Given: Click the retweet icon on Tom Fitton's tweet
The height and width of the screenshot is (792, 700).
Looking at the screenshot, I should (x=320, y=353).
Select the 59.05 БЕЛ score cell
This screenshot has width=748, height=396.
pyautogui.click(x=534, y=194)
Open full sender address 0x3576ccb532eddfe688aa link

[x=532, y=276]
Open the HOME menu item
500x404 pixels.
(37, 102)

☆ ☆ ☆

### WHAT IS NEEDED
Render the data above as a JSON array of strings, one string per line, and omit the blank lines.

### TASK RESULT
[
  "Given: Click the retweet icon on Tom Fitton's tweet",
  "The height and width of the screenshot is (792, 700).",
  "Looking at the screenshot, I should (x=320, y=353).",
  "Select the 59.05 БЕЛ score cell",
  "This screenshot has width=748, height=396.",
  "pyautogui.click(x=534, y=194)",
  "Open full sender address 0x3576ccb532eddfe688aa link",
  "[x=532, y=276]",
  "Open the HOME menu item",
  "500x404 pixels.",
  "(37, 102)"
]